Lalu, kita memasuki fase L’autunno (musim gugur) yang digambarkan Camellia III. Bagian verse dan bridge melukiskan keretakan hubungan yang dialami sepasang kekasih:
“Maafkan bila waktu itu
Kucabut dan kubuang
Kau pungut lagi dan kau bersihkan
Engkau berlari sambil menangis
Kau dekap erat kembang itu
Sekarang baru aku mengerti.”
Ternyata kembangmu
Kembang terakhir yang terakhir.”
Dan akhirnya kita tiba pada Camellia IV. Seakan tidak terlalu sulit untuk menangkap suasana L’inverno (musim dingin). Sebuah gambaran membeku dan berakhirnya hubungan antara sepasang kekasih akibat kematian salah satu dari antaranya, seperti tersurat dari lirik lagunya:
“Batu hitam di atas tanah merah
Di sini akan kutumpahkan rindu
Kugenggam lalu kutaburkan kembang
Berlutut dan berdoa
Sorgalah di tanganmu.”
Siapakah sebenarnya Camellia dalam lagu Ebiet G. Ade tersebut?
“Sejujurnya Camellia adalah hanya figur imajinatif yang saya ciptakan di dalam kepala saya dan saya puja-puja," ungkap Ebiet seperti dilansir Kumparan dalam Konser Ebiet G. Ade dan Filosofi di Balik Tembangnya.
Arti dan Simbol Bunga Camellia
Kata Camellia (Kamelia-Indonesia) menurut kamus Cambridge adalah semak dengan daun gelap berkilau dan bunga besar berwarna putih, merah muda, atau merah yang mirip dengan mawar.
Kamus Oxford membubuhkan keterangan lebih bahwa nama genus Camellia diambil dari nama pendeta Jesuit dan ahli botani bernama Georg Kamel.
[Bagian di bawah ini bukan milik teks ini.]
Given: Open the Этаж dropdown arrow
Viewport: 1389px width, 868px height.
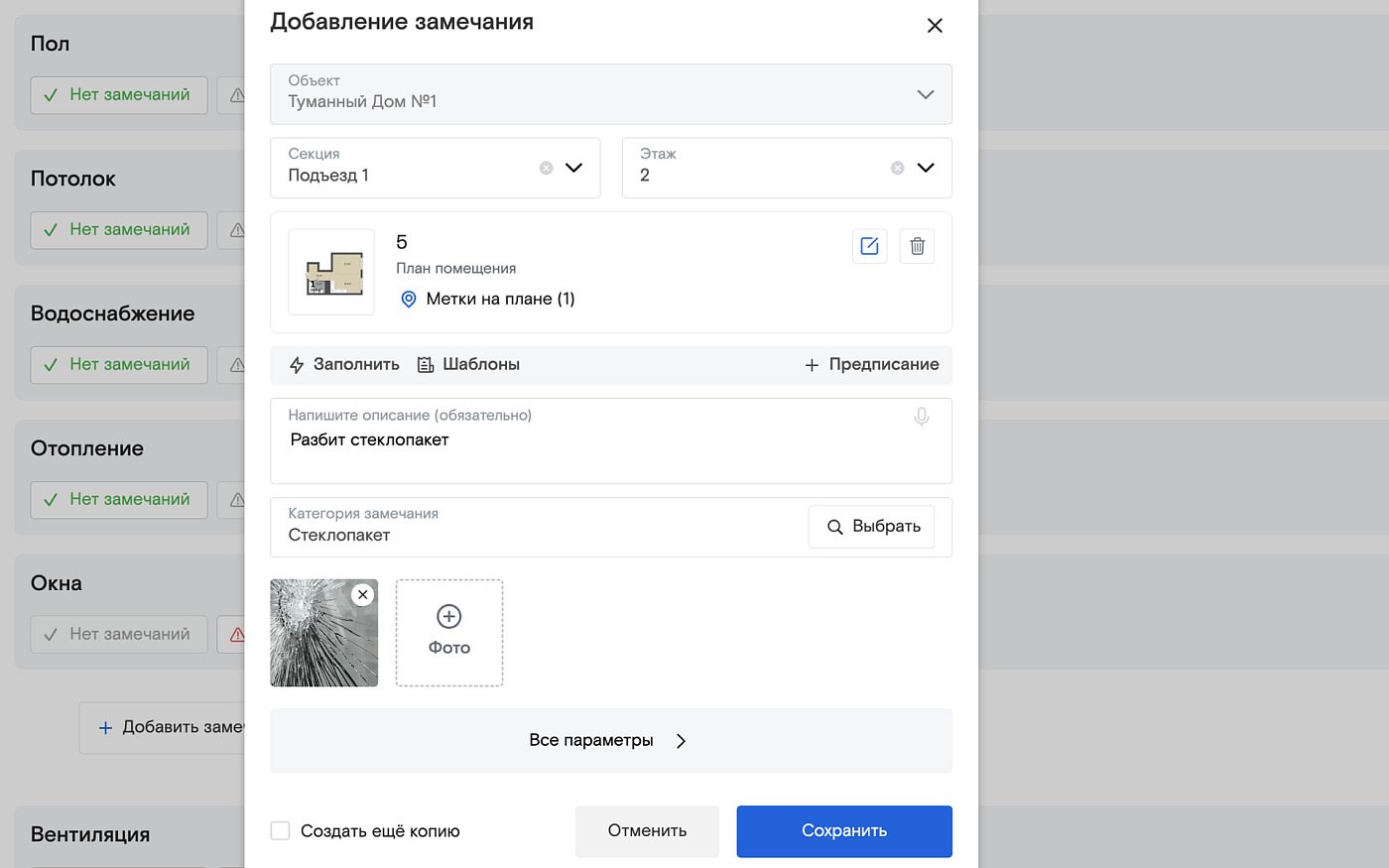Looking at the screenshot, I should [925, 168].
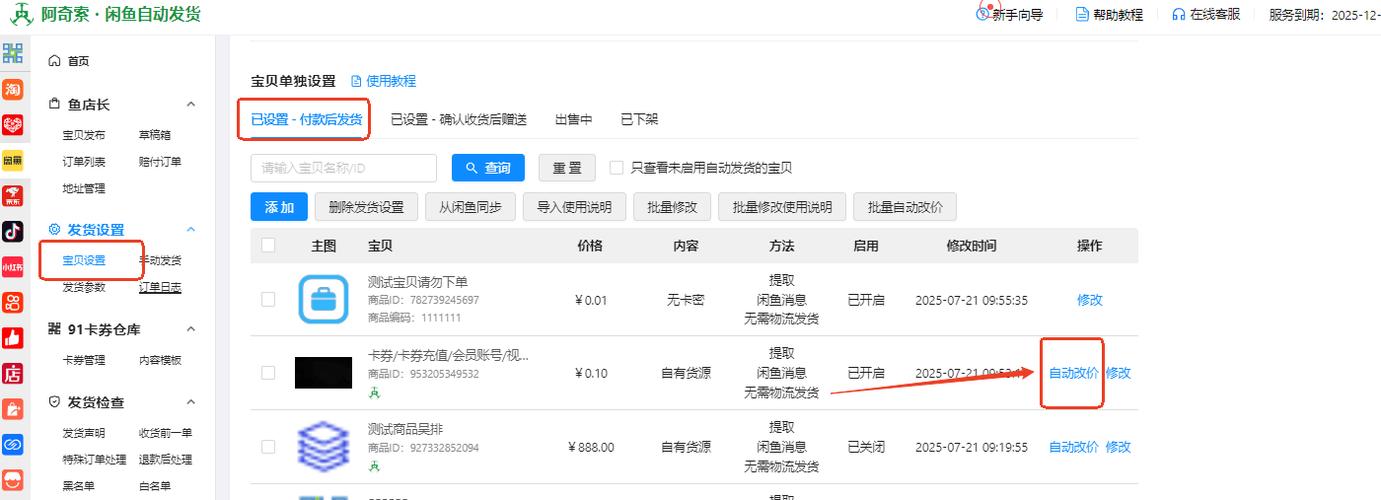The image size is (1381, 500).
Task: Switch to the 出售中 tab
Action: pyautogui.click(x=573, y=119)
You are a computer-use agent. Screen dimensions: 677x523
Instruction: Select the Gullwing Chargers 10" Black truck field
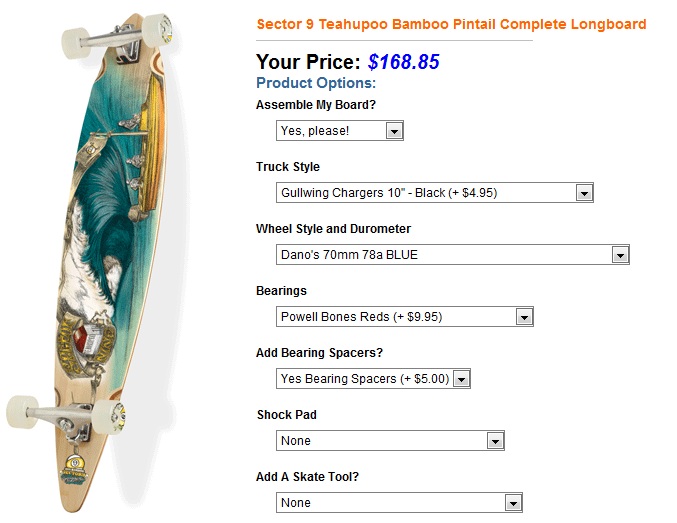[x=434, y=193]
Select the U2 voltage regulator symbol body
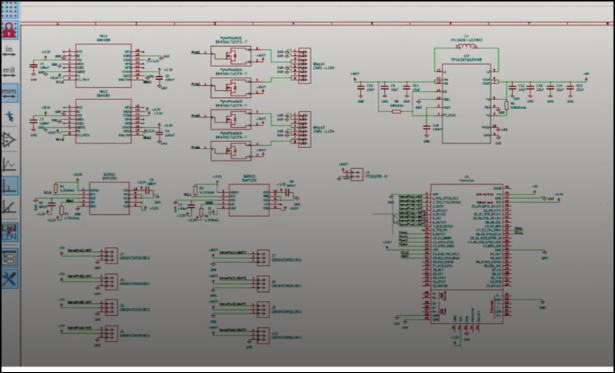This screenshot has width=615, height=373. (466, 104)
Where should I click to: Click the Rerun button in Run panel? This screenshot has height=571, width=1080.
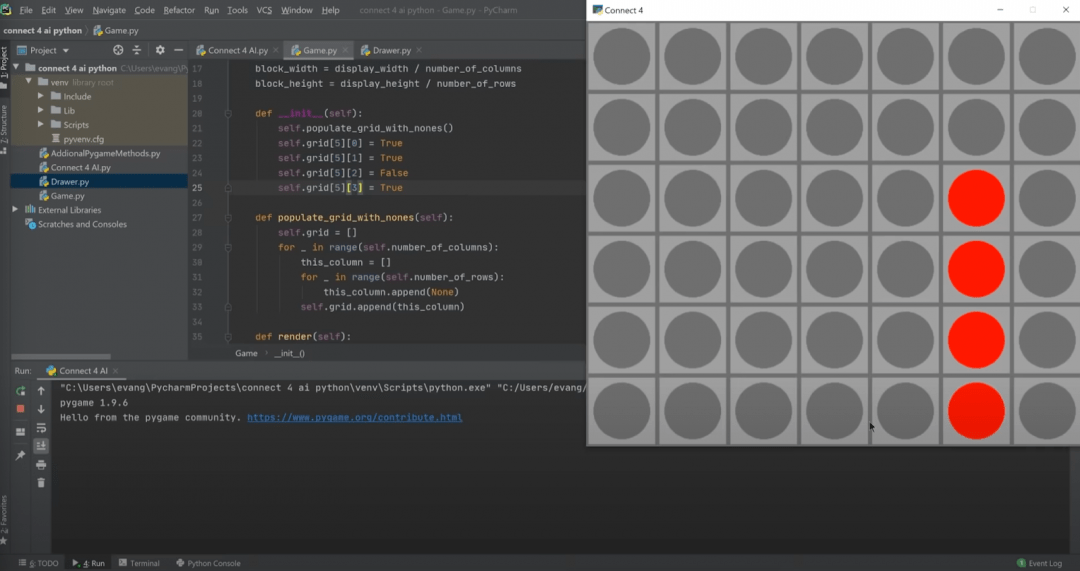click(20, 391)
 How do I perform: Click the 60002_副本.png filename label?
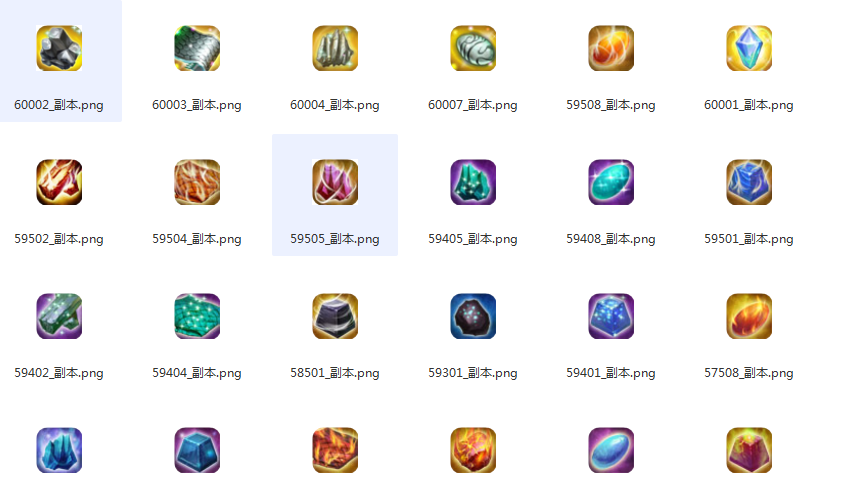tap(59, 104)
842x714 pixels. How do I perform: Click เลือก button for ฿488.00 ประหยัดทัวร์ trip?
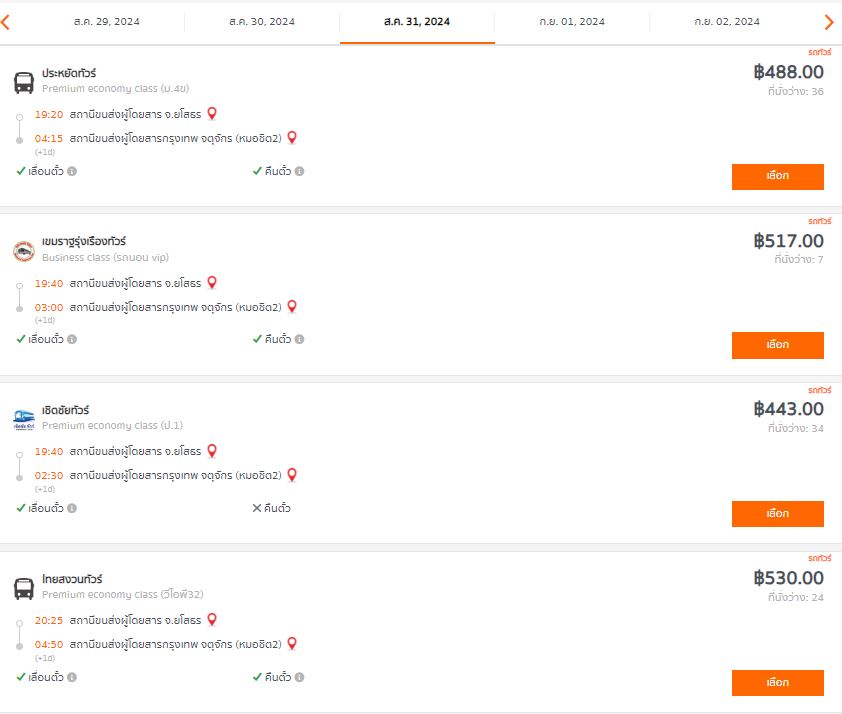click(778, 177)
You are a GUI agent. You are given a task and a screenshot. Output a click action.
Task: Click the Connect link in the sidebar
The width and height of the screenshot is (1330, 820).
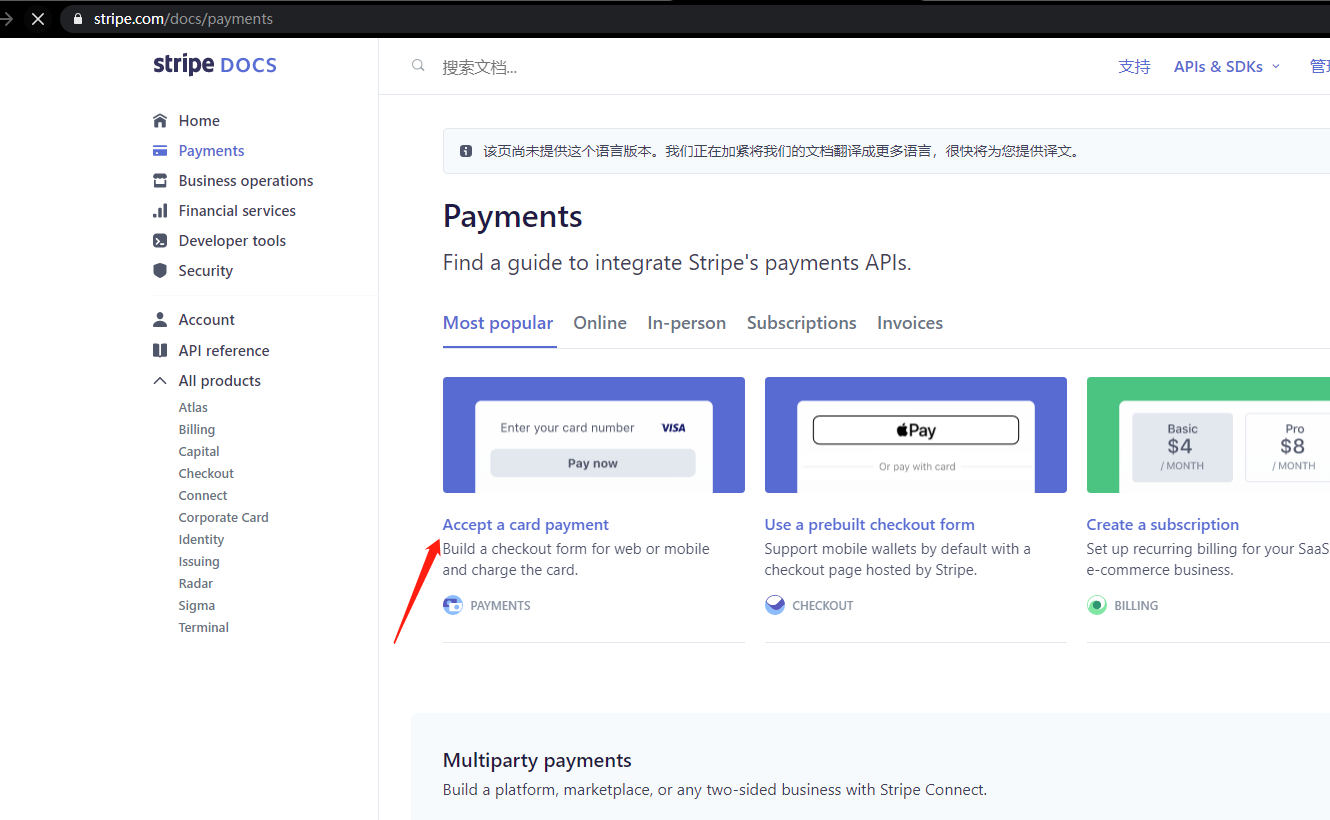tap(202, 495)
Julukan spesifik japonica diberikan kepada spesies tersebut oleh Carl Linnaeus pada tahun 1753 karena Engelbert Kaempfer adalah orang pertama yang memberikan deskripsi tanaman tersebut saat berada di Jepang.
Sementara menurut Dany Rhys di Symbol Sage dalam Camellia Flower–Meaning and Symbolism bunga ini secara tradisional di Tiongkok, Kamelia dianggap sebagai penyatuan antara dua orang. Untuk lebih jelasnya, bagian kelopak bunga atas melambangkan laki-laki, sedangkan kelopak bunga bawah melambangkan perempuan.
Biasanya, kelopak atas dan kelopak bawah terpisah saat bunga mati. Dalam kasus kamelia, kelopak atas dan kelopak bawah jatuh bersamaan. Untuk alasan ini, bunga yang indah ini diyakini menandakan cinta abadi.
Saya sendiri tergoda untuk melacak kata Camellia dari bahasa Arab. Setidaknya ada dua kata yang bisa dijadikan rujukan. Pertama, kata Kamel menurut Wikitionary berarti unta (camel-Inggris, جَمَلٌ-Arab). Namun, karena kata indah atau cantik (جَمِيْلٌ-Arab) memiliki kedekatan dengan pelafalan, maka sangat boleh jadi nama Kamel lebih merujuk kepada kata yang terakhir alih-alih yang pertama.
Kedua, kata Kamel mungkin serapan dari kata Arab كَامِلٌ (sempurna). Camillus adalah istilah untuk pembantu seorang pendeta atau pemuda yang bertugas mengkhidmati agama. Menilik kemungkinan ini, Camellia lebih cocok dengan arti kata terakhir dari kemungkinan yang pertama, جَمِيْلٌ (indah atau cantik).